Effect of section geometry on development of shrinkage-induced deformations in box girder bridges

Non-uniform shrinkage strains can lead to significant additional deflections in large box girder bridges, leading to serviceability problems. This article examines experimentally and analytically the effect of different cross-section geometries on the shrinkage camber of bridge box girders. Small-scale beams were tested to determine the development of shrinkage strains across the beams of depth. Parameters investigated include cross section thickness, drying conditions, and type of concrete mix. Based on the experimental results, inverse analysis is utilised to obtain a surface factor and a hydro-shrinkage coefficient.
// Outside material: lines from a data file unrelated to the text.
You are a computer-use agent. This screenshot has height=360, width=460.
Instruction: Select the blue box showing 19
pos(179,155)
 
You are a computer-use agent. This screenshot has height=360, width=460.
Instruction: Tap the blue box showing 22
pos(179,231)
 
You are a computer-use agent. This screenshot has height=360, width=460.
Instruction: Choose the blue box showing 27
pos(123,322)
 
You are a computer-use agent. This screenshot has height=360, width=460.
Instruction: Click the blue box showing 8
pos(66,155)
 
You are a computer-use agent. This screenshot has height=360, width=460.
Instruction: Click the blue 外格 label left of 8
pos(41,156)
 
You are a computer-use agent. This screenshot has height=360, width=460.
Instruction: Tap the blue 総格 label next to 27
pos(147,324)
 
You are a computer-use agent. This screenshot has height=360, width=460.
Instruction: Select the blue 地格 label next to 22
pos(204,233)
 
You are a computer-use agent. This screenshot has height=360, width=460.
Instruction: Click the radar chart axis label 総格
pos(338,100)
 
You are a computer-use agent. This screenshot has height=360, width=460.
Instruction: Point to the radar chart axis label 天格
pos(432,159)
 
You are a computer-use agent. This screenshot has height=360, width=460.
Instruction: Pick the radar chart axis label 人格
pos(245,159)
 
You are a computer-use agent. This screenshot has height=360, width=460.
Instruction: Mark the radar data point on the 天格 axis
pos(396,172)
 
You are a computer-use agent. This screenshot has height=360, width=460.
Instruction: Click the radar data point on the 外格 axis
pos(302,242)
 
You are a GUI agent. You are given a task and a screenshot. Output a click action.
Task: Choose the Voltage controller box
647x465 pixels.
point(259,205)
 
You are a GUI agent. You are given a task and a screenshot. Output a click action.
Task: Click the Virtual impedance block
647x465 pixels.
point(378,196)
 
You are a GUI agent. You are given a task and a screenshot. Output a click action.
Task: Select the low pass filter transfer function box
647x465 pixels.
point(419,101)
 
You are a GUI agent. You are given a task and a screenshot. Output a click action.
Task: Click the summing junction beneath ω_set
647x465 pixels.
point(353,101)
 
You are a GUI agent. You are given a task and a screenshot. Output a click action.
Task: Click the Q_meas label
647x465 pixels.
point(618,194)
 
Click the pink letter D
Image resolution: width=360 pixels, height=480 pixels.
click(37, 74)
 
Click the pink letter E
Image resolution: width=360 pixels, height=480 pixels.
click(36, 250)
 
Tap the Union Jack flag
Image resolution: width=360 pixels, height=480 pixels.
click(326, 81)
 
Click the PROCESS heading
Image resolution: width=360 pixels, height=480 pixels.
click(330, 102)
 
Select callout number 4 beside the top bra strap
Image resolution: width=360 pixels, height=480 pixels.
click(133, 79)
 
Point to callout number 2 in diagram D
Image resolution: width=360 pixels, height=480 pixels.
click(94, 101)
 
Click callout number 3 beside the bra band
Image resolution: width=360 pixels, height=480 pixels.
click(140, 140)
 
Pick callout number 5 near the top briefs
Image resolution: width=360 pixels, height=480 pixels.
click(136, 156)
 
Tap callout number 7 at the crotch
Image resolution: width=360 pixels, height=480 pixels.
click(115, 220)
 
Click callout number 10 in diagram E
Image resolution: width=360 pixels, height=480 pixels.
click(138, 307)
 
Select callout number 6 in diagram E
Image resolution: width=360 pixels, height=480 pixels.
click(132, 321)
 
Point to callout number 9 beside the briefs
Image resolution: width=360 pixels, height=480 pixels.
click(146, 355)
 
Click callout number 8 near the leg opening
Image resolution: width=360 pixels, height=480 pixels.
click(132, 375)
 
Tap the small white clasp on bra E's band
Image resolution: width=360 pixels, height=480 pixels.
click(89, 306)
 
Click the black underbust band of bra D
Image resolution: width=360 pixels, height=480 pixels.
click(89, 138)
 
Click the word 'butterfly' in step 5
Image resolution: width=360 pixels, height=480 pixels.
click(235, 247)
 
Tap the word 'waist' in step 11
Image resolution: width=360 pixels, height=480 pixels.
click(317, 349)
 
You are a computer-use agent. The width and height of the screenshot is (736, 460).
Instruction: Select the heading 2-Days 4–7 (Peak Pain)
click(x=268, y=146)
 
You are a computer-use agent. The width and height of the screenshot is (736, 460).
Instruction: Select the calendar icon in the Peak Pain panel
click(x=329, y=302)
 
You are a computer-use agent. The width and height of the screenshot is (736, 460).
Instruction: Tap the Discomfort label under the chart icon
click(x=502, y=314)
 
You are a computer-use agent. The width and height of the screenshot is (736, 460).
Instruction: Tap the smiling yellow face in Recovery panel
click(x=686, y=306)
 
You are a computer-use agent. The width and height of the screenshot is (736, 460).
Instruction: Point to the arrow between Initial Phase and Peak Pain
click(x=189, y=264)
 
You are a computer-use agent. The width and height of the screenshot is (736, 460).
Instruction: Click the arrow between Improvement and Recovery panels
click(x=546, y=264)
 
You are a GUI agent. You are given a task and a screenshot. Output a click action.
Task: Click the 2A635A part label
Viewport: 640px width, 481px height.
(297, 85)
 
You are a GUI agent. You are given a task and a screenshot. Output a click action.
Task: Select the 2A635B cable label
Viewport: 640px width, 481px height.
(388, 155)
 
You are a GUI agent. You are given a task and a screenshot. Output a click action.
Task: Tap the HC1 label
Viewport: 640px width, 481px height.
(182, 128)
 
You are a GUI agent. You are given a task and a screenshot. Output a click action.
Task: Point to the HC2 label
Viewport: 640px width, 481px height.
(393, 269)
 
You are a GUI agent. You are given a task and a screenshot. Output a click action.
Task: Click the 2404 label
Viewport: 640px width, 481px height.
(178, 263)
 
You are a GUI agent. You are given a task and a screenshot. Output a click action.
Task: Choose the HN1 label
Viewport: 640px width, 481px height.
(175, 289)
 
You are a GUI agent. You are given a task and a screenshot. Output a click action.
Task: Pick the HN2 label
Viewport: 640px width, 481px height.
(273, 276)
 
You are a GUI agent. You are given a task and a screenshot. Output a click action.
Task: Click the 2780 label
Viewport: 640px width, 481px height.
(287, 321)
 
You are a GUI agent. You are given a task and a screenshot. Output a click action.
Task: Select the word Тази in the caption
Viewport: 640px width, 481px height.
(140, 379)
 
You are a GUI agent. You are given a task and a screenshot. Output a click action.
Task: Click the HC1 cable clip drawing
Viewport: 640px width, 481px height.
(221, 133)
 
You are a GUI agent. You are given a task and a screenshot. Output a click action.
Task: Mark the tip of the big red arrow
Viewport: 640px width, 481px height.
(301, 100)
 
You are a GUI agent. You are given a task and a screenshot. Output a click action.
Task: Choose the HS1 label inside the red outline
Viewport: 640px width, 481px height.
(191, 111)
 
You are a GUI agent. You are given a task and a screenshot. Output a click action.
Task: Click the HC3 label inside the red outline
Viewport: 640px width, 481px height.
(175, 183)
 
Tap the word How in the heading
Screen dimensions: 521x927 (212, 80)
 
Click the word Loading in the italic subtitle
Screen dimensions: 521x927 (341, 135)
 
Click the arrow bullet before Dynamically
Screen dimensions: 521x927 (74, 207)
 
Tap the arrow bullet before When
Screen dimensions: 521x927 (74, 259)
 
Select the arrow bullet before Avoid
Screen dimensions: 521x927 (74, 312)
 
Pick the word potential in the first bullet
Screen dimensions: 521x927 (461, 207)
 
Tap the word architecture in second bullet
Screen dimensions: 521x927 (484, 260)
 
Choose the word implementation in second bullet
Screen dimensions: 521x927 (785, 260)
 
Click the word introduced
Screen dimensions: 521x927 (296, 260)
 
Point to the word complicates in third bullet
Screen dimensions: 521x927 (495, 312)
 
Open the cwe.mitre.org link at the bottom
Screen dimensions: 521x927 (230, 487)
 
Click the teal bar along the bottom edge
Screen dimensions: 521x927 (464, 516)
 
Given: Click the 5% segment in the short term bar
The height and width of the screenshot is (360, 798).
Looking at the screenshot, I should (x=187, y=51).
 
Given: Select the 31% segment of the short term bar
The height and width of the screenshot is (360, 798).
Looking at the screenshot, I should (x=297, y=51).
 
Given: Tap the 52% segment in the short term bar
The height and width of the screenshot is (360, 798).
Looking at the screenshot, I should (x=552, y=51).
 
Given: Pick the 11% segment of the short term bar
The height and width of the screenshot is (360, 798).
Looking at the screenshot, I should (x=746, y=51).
In this study, such vales are used to determine, for the first time, shrinkage-induced bending deformations of long-span bridges using a hydro-mechanical approach. The results are then used to examine numerically the effect of different section geometries on the development of shrinkage camber. It is shown that the analytical predictions match the experimental results with an accuracy of 85%. A further parametric study is carried out to investigate the effects of specimen geometry and ambient relative humidity. The hydro-mechanical approach is further validated using shrinkage field data from the 230 m two-span box girder Yiju River Bridge (China). The approach proposed in this study is expected to contribute towards improving the predictions of the long term behaviour of box girder bridges and towards better bridge management.